LIST OF TASKS:
1. From the text on ending Maryland's 287(g) partnerships, rewrite the part that opens with the words containing "Maryland currently allows" and closes with "reached his desk.", changing "correctional officers" to "jail staff".
2. In one to three sentences, explain why CASA rallied with lawmakers before the bill signing, according to the text on ending Maryland's 287(g) partnerships.

SUPPLIED TEXT:

There are different types of 287(g) agreements, including some that grant police officials permission to ask about immigration status during an arrest, and others that allow officers to carry out immigration enforcement duties.

There are two kinds of these agreements utilized in Maryland. One allows corrections officers at local jails to flag a noncitizen who is arrested to ICE and detain them for 48 hours. The other allows officers to serve and execute warrants on those who are jailed.

“This legislation does not authorize the release of criminals,” Moore said. “It does not prevent Maryland from working with the federal government to hold violent offenders accountable.”

“We do not take violent offenders lightly. We are going to make sure our communities are safe from people who are doing violent harm to them,” the governor continued. “We will continue to coordinate on shared public safety priorities, including the lawful removal of non-citizen offenders who pose a risk to public safety.”

CASA, an immigration advocacy group, rallied with lawmakers ahead of the bill signing Tuesday morning to voice their support for the new law and address its significance.

Maryland’s General Assembly passed two versions of the bill to end 287(g) partnerships — House Bill 444 and Senate Bill 245.

The bills were sent to the opposite chamber for another round of approvals before they were sent to the governor’s desk.

Maryland currently allows two different types of 287(g) agreements. One allows correctional officers to flag noncitizens to ICE and detain them for 48 hours, and another allows officers to serve warrants on jailed noncitizens.

Gov. Moore previously showed support for the bill and said he would sign the bill into law if it reached his desk.

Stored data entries
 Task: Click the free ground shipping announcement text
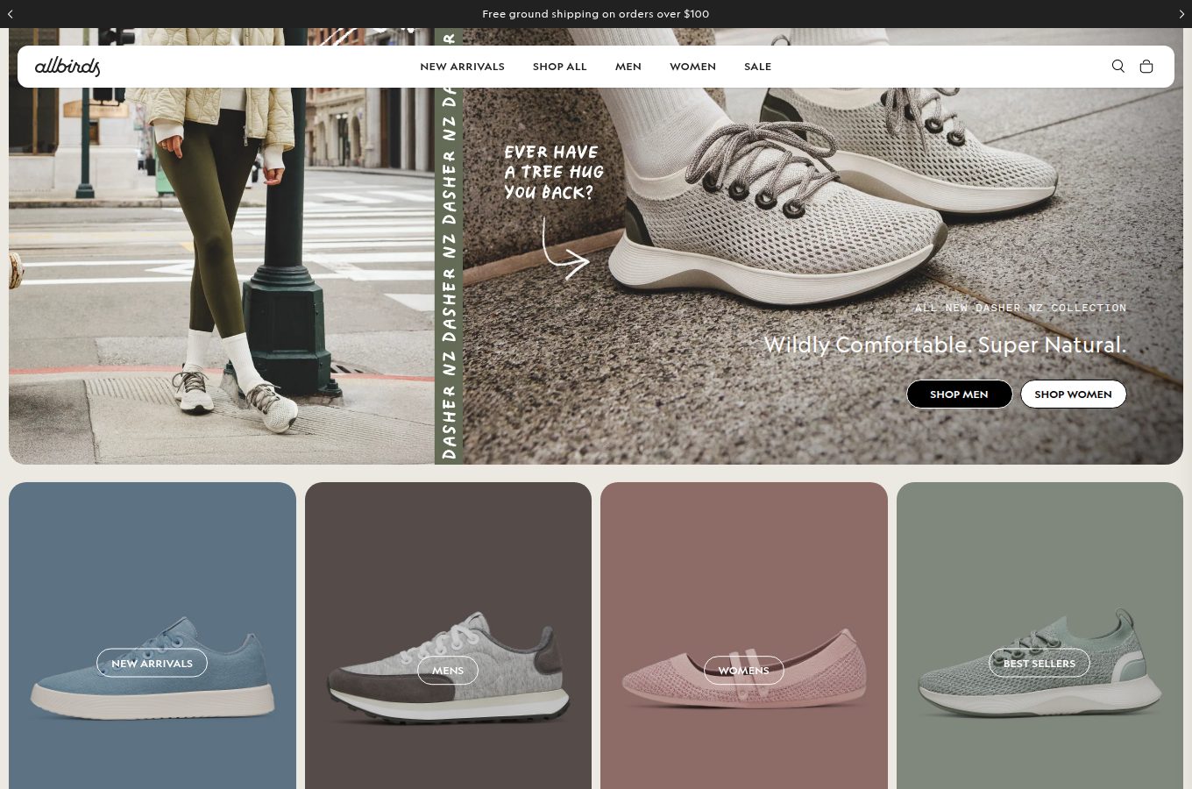click(596, 14)

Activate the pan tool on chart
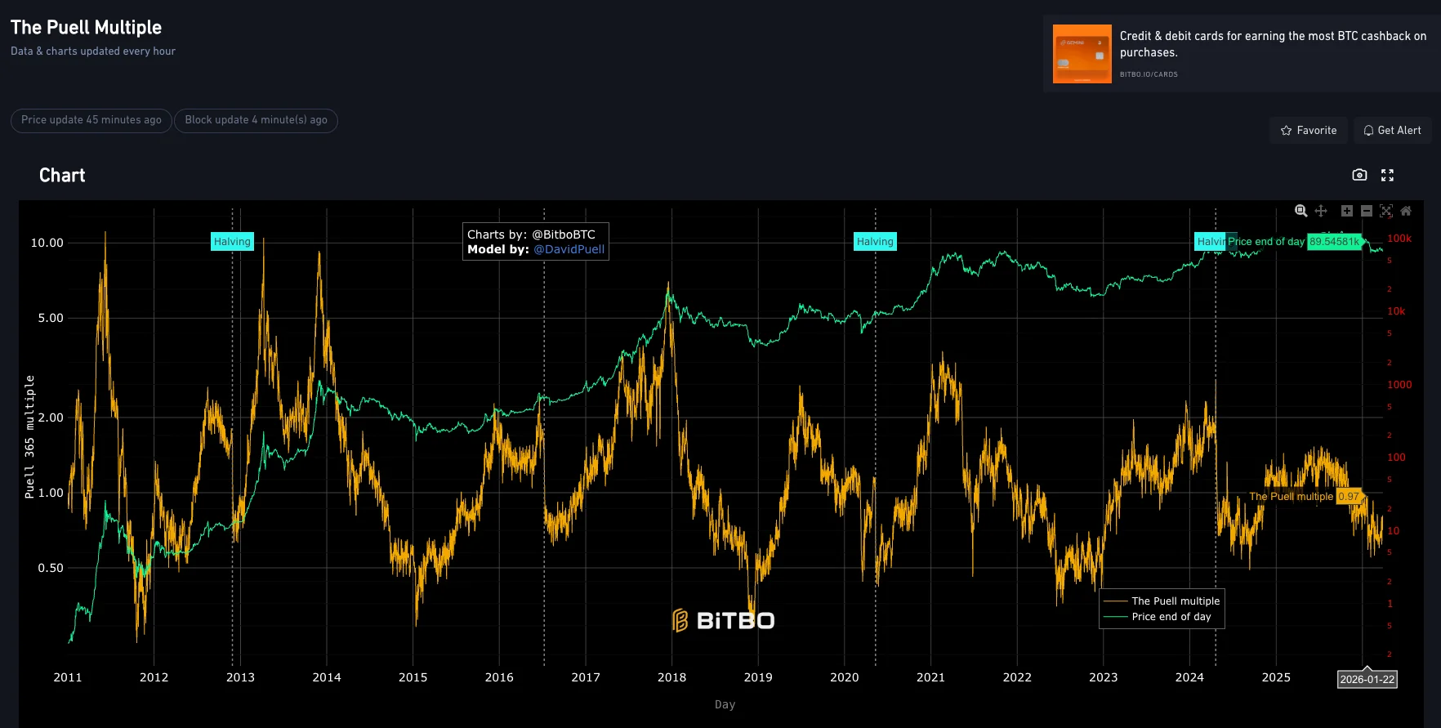click(1321, 211)
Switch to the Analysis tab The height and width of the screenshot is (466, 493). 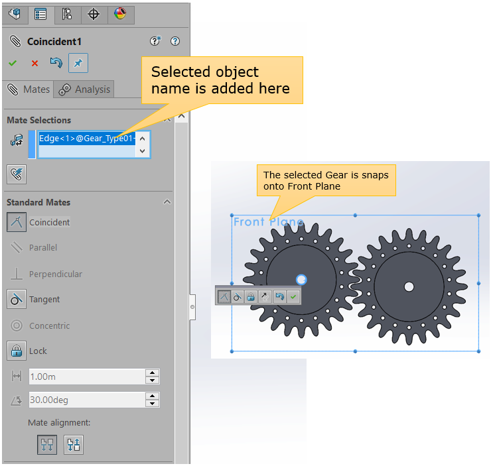[x=84, y=89]
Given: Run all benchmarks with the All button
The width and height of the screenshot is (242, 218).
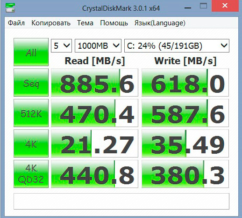Looking at the screenshot, I should (31, 52).

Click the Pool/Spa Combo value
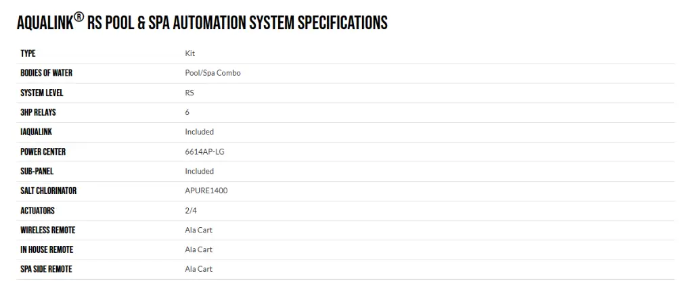(x=213, y=73)
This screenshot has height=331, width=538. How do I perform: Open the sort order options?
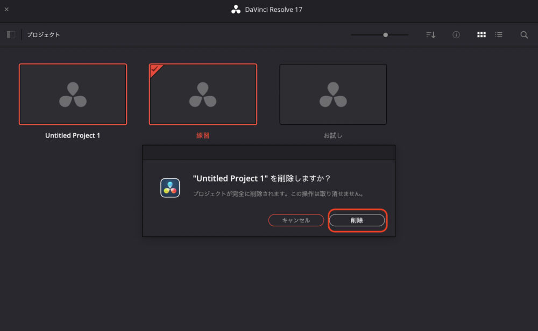(x=430, y=35)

RESPONSES PER TASK:
1.
Maryland currently allows two different types of 287(g) agreements. One allows jail staff to flag noncitizens to ICE and detain them for 48 hours, and another allows officers to serve warrants on jailed noncitizens.

Gov. Moore previously showed support for the bill and said he would sign the bill into law if it reached his desk.

2. CASA, an immigration advocacy group, rallied with lawmakers ahead of the Tuesday morning bill signing to voice its support for the new law and to address the law's significance.